| Selection |
++++++++++
It might be a windfarm. Just because someone is buying it doesn't mean that it will be a ski resort. Potential bidders have included windfarm operators, land developers, and "Financial Buyers", what ever that means. You all might want to read some of the court documents. The highest bidder has come from Timberline Land Holding Company, LLC. That is supposedly located in TN, but I searched the LLC records in that state and found none. Timberline Land Holdings Company, LLC is a MINING COMPANY as best as I can tell. With Mon Power right there, it would work.
You can read "Financial Buyers" as a synonym for private equity. Essentially it just means an entity backed by capital that is focused on making a short to medium financial return usually by levering the purchase with as much debt as can be obtained and making a sale as quickly as possible (often 3-7 years) in order to meet their return thresholds for the fund. Some financial buyers like to fix up companies and then sell them once they've achieved the low hanging fruit and some (especially ones that focus on small, distressed assets like this) are more apt to slash and burn and make money through a combination of flipping, liquidating and maybe re purposing. "Financial Buyers" is generally just used to separate those groups from "Strategic buyers" (like Vail), who would seek to operate the assets and probably derive synergies due to them fitting into the Company's operating strategy.
++++++++++
| Given exercise 1 |
Rewrite the part of the post on the ski resort sale that opens with the words containing "It might be" and closes with "it would work.", substituting "wind farm" for "windfarm".
| Given exercise 2 |
Answer these questions from the post on the ski resort sale:
(a) Which company made the highest bid?
(b) Over how many years do financial buyers often aim to sell?
(c) Which company is named as an example of a strategic buyer?
| Given exercise 3 |
Write the next paragraph of the post on the ski resort sale, picking up after its final sentence.

(Word and element pointing entries)
++++++++++
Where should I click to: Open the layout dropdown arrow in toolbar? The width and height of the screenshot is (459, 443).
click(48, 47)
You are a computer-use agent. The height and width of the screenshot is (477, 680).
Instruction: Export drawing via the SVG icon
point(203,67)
++++++++++
| Task answer 1 |
It might be a wind farm. Just because someone is buying it doesn't mean that it will be a ski resort. Potential bidders have included wind farm operators, land developers, and "Financial Buyers", what ever that means. You all might want to read some of the court documents. The highest bidder has come from Timberline Land Holding Company, LLC. That is supposedly located in TN, but I searched the LLC records in that state and found none. Timberline Land Holdings Company, LLC is a MINING COMPANY as best as I can tell. With Mon Power right there, it would work.

| Task answer 2 |
(a) Timberline Land Holding Company, LLC
(b) 3-7 years
(c) Vail

| Task answer 3 |
I checked the State listings in TN, DE, NY, VA, PA, OH, WV and MD for that LLC name but it doesn't seem to be listed. It might just take a while for it to get up on the websites since it would have been created for this deal. It's not likely that the entity would have been misspelled in the court docs, so I don't think it can be that "Holdings" with an "s" mining company referenced.

However, one of the pages was signed by a Daniel Moore, an authorized signor of the company. Another poster already pointed out above that this may be the former bank / (politician?) exec from WV.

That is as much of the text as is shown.